Isaiah 2:11 – The Eye as the Soul's Window

The lofty looks of man shall be humbled, the haughtiness of men shall be bowed down, and the LORD alone shall be exalted in that day. Isaiah 2:11, New King James Version

The sacrifices of God are a broken spirit, a broken and contrite heart – these, O God, you will not despise. Psalm 51:17, New King James Version

Applying Psalm 51:17 in his book Songs of Jesus, Tim Keller pleads, "Lord, create in me true brokenness – not the counterfeit ones of discouragement, bitterness, or despair." He differentiates, "Let me know liberation from always needing to defend myself, always standing on my dignity, always smarting because I've been snubbed. Give me the quiet peace of a broken spirit."

Isaiah 2:11 takes us to that quiet place, nearly drives us there, by contrast. Isaiah's inspired word look is the same one used for the eye itself. The very organ by which we perceive is itself diseased. How can our looks, then, not be distorted? Confronted with the Divine Optometrist's grim assessment, how can we ever trust and act upon what we see without considering that we see wrongly?

As men will instinctively protect our eyes, so a problem with them or a correction to them quickly impacts the essence of who we are. As the lofty look is condemned, so the all-encompassing pride that results from self-centered tunnel vision is quickly judged lacking. When man looks loftily, he is with the Greeks in seeing himself as the measure of all things. He looks not up to Heaven to consider his debt and his gratitude to his Creator and Sustainer.
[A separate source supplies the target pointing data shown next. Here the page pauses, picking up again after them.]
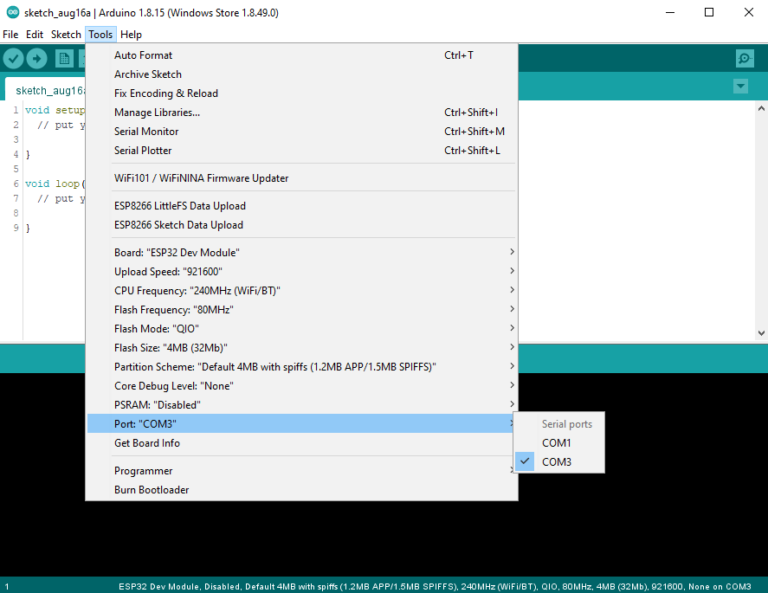Screen dimensions: 768x593
Task: Click the Arduino logo in title bar
Action: click(13, 12)
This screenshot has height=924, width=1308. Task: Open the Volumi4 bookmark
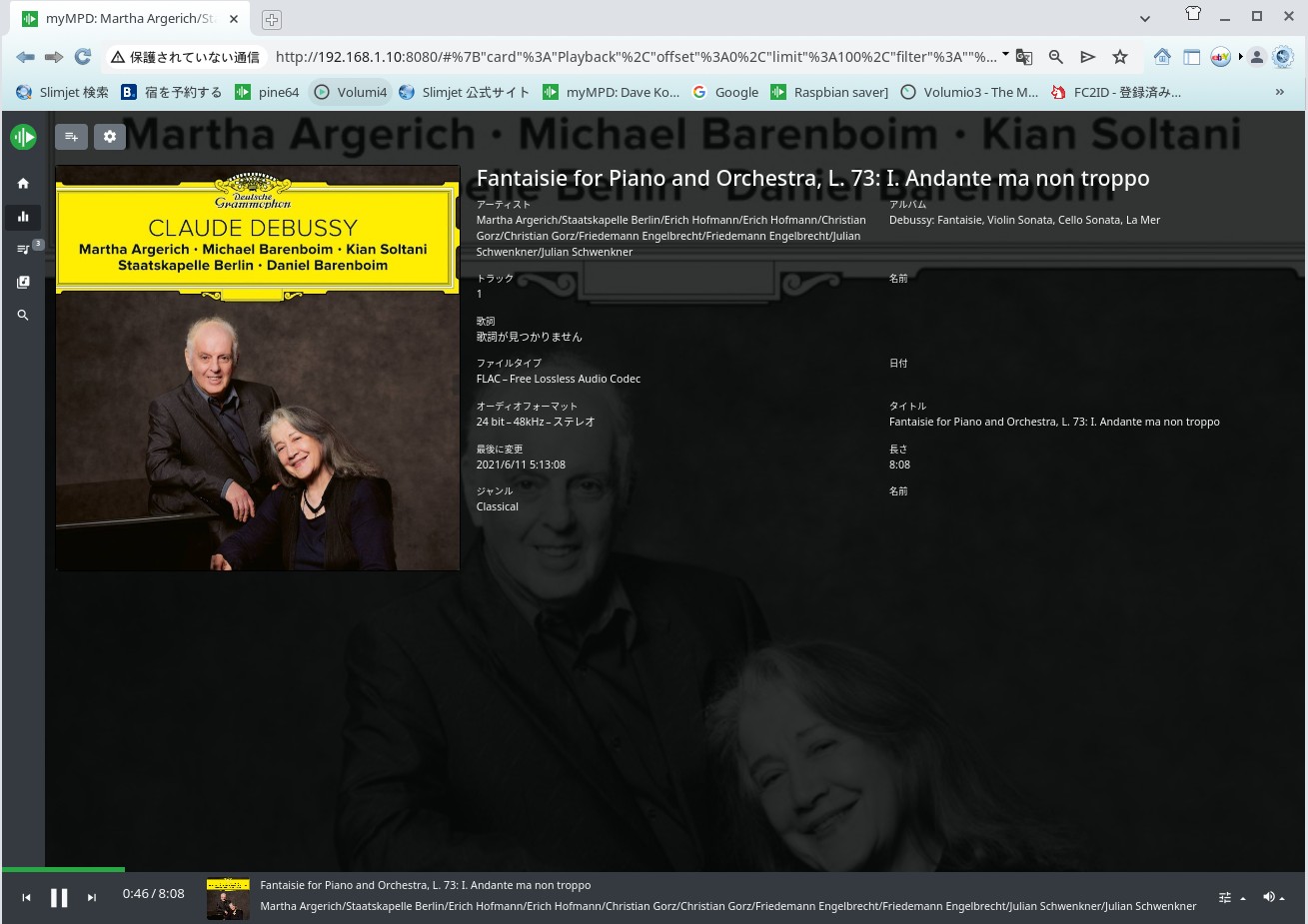pyautogui.click(x=350, y=92)
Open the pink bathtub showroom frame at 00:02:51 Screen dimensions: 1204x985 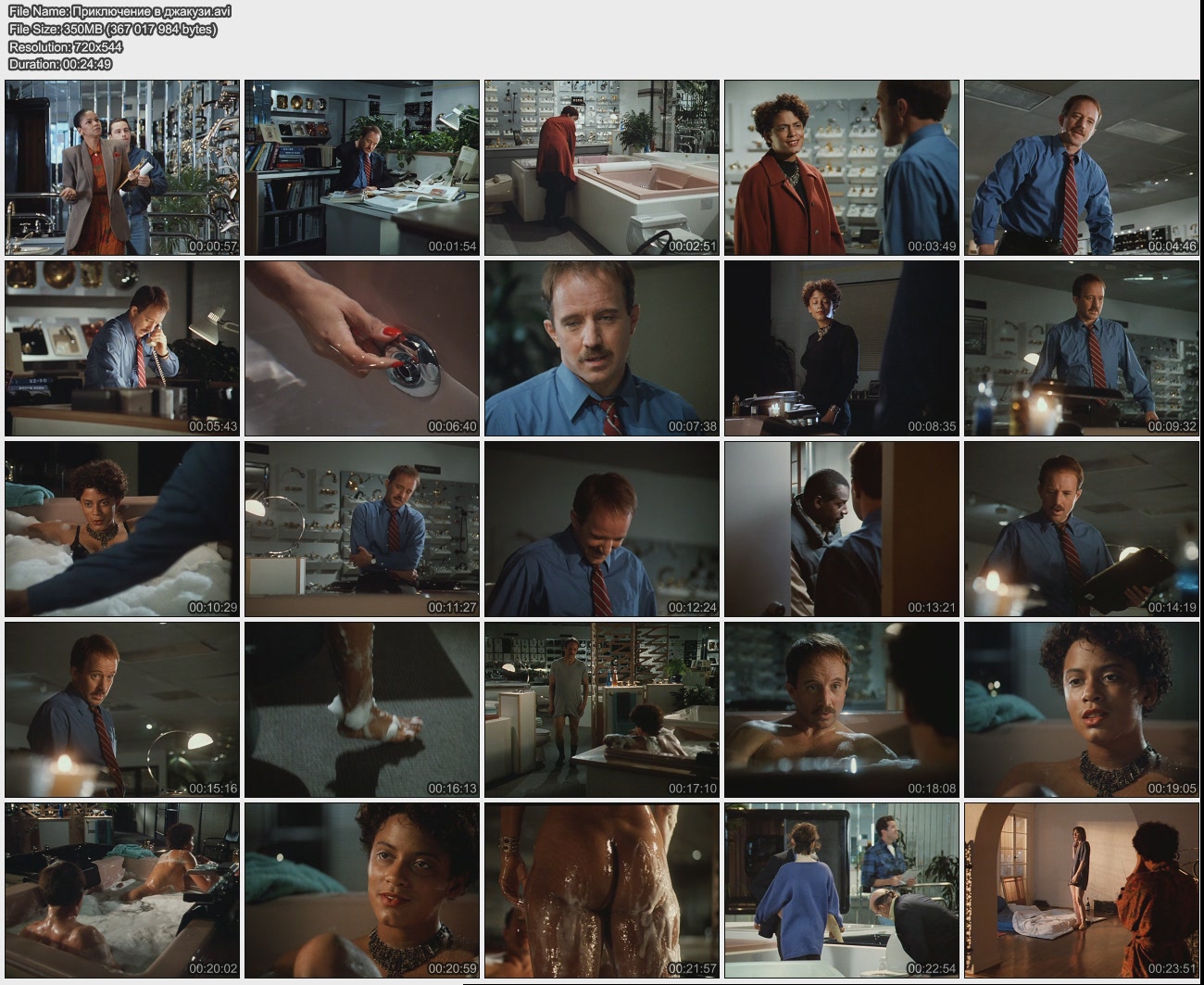click(602, 168)
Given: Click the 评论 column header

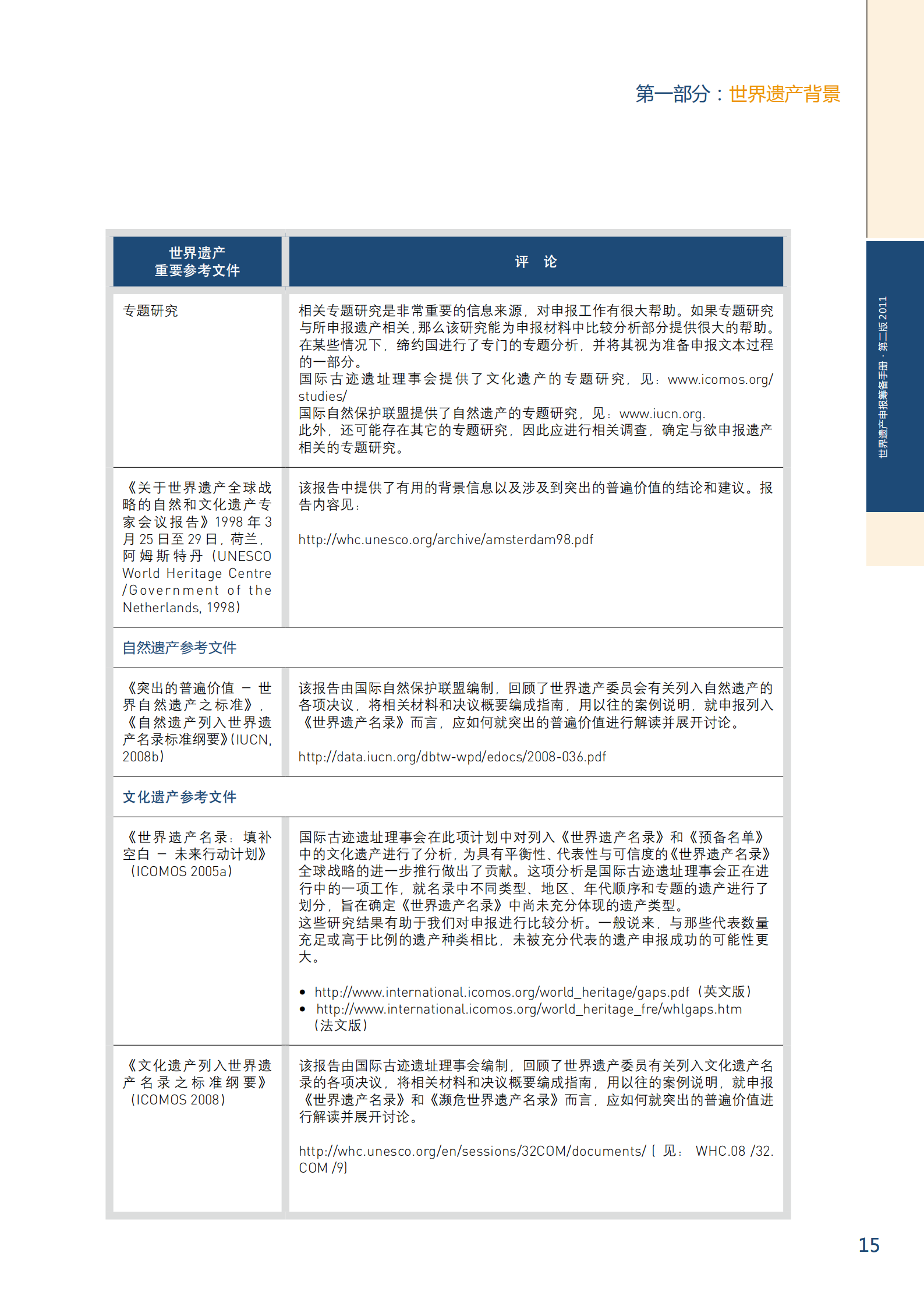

We consider the endemic impact of this eye disease on individual men, our predicament seems more profound. Not only are be part of a race swept into Satan's purposes to be at least equal with God but within that sorry insurgency, we strive with one another for primacy. More than half blind to God's glory as what really matters, we grope clumsily to get in front of fellow sons of Adam and daughters of Eve for a spotlight whose heat we only vaguely perceive. Deprived of, or divorcing ourselves from, affirmation of our God-given purpose, all we can sense is the elusive promise of the next temporary affirmation at somebody else's expense.

The final verdict on such folly is already in by the end of the verse, and we would do well to heed it. The quiet of the quiet place will be protected, but only for those who, by God's grace, humble themselves before His supremacy. The race for attention will end, and He will win. We may be famous among men for the 15 minute Andy Warhol predicted, or we may spend our lives chasing that. But the day in which the Lord will be exalted by people from every tribe and tongue, that day knows no end.